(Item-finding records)
###
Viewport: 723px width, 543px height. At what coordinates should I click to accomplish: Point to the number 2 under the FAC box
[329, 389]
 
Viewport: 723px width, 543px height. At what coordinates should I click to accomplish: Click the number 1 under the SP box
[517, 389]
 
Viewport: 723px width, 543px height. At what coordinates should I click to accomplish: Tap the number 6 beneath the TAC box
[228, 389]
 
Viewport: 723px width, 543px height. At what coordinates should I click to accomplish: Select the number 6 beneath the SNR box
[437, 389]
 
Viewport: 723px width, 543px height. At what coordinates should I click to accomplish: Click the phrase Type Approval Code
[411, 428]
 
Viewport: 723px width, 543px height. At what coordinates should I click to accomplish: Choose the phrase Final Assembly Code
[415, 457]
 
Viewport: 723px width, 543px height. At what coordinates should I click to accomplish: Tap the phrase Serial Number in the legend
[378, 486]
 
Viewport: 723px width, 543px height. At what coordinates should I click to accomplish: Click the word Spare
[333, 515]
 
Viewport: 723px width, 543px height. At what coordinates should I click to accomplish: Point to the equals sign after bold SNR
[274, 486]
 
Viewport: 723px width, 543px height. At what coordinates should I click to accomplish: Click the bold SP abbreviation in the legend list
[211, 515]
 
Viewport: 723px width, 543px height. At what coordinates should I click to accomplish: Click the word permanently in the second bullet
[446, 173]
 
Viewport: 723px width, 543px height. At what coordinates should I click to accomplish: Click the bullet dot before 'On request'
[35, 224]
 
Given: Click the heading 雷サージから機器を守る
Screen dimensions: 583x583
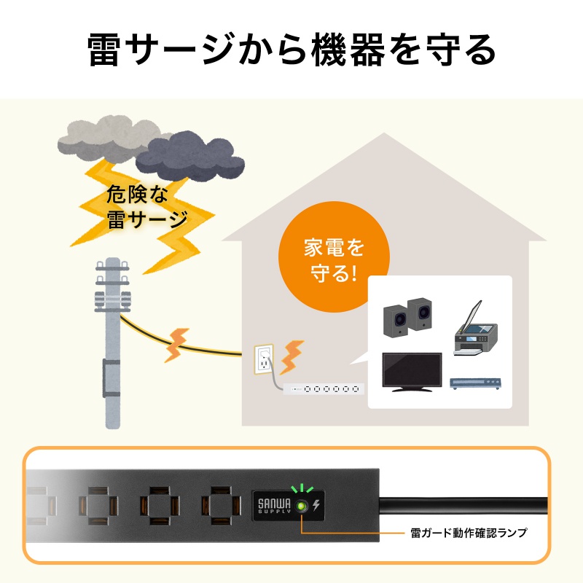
###
Put everything from the line containing "the legend list" down to the end of the listing into a JSON list of strings, one string per line, with blank lines omitted. Leave out the pictures.

Full solution:
[
  "Viewport: 723px width, 543px height. At what coordinates should I click to accomplish: Click the bold SP abbreviation in the legend list",
  "[211, 515]",
  "Viewport: 723px width, 543px height. At what coordinates should I click to accomplish: Click the word permanently in the second bullet",
  "[446, 173]",
  "Viewport: 723px width, 543px height. At what coordinates should I click to accomplish: Click the bullet dot before 'On request'",
  "[35, 224]",
  "Given: Click the heading 雷サージから機器を守る",
  "Screen dimensions: 583x583"
]